I don't see why you mind if no one else does!

Pachacuti · 29/09/2013 13:00

You didn't say in your OP that your sister was the problem, no, but you keep starting threads about her. You seem to think think that your parents should expect more from her (and that given they don't you should step in), but most posters here seem to think that your parents should expect less from the rest of you. They appear to be micromanaging your life, and (probably as a result) you keep wondering whether you should be micromanaging your sister's life.

You sound as though you are planning to spend the next 5-10 years being driven up the wall by your sister and your parents, not being allowed to make your own decisions, pretending to be a completely different person -- but that's OK because you'll be saving for a deposit on a house. Not a house you actually want to buy yourself, mind you, but a house that your parents want you to buy.

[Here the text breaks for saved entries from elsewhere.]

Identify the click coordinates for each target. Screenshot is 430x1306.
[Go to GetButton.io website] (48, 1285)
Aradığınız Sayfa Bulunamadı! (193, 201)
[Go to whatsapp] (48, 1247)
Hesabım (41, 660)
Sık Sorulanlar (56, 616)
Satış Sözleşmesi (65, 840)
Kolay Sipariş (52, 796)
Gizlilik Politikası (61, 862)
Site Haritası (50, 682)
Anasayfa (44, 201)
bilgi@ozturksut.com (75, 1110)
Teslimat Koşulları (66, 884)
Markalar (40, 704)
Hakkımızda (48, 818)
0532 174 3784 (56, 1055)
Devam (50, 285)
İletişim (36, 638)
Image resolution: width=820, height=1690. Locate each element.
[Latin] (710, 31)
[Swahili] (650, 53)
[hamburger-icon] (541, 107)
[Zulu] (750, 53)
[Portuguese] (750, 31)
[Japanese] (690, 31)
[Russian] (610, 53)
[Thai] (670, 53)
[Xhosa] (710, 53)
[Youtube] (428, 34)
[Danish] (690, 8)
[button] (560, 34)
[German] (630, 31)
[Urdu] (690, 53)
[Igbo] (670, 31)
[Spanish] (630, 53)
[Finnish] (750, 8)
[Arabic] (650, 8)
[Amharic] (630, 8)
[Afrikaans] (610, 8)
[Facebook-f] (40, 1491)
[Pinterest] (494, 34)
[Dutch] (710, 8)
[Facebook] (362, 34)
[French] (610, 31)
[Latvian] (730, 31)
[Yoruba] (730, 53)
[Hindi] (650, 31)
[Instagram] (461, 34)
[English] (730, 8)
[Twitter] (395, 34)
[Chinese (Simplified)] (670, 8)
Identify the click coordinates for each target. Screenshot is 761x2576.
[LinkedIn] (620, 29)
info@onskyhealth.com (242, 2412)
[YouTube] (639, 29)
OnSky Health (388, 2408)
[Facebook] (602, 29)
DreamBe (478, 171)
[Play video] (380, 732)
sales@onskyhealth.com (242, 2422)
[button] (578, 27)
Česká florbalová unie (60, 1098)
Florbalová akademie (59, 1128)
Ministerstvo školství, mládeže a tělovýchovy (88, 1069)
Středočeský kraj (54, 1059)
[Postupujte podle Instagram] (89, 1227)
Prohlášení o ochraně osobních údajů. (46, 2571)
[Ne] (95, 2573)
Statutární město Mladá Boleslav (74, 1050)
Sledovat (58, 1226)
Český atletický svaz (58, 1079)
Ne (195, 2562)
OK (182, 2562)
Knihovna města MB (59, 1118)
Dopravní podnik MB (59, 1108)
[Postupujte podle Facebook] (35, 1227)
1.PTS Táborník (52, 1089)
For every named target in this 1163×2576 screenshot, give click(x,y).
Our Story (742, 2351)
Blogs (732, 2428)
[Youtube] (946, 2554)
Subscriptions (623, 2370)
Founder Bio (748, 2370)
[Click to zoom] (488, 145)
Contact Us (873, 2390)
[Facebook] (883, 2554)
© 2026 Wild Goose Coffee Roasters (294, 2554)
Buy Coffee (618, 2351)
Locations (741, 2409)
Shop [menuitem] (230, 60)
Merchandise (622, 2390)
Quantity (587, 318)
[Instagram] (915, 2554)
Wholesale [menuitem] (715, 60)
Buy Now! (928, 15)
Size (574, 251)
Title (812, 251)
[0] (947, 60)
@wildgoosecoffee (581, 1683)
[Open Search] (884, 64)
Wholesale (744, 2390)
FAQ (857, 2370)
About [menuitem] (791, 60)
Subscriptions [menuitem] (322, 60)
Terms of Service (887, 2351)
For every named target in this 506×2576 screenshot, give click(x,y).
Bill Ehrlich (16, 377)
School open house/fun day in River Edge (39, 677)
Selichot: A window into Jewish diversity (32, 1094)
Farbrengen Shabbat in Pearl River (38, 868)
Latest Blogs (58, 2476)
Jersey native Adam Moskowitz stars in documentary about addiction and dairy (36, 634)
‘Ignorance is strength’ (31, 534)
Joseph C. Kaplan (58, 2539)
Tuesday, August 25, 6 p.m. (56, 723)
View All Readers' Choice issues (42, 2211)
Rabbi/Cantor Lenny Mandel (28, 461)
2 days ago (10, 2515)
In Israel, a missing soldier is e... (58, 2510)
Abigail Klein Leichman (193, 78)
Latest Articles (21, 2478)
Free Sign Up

You're throwing away the one chunk of your life when you're young and don't have to be responsible for anyone apart from yourself, and it's far from clear that you're getting anything worthwhile out of the deal. It sure as heck doesn't seem to be making you happy.

hardboiledpossum · 29/09/2013 13:01

You need to grow up and get a life. You can't change your parents or your sister, you can only change yourself. You are an adult so act like one and stop being so dependant on your parents, it isny healthy!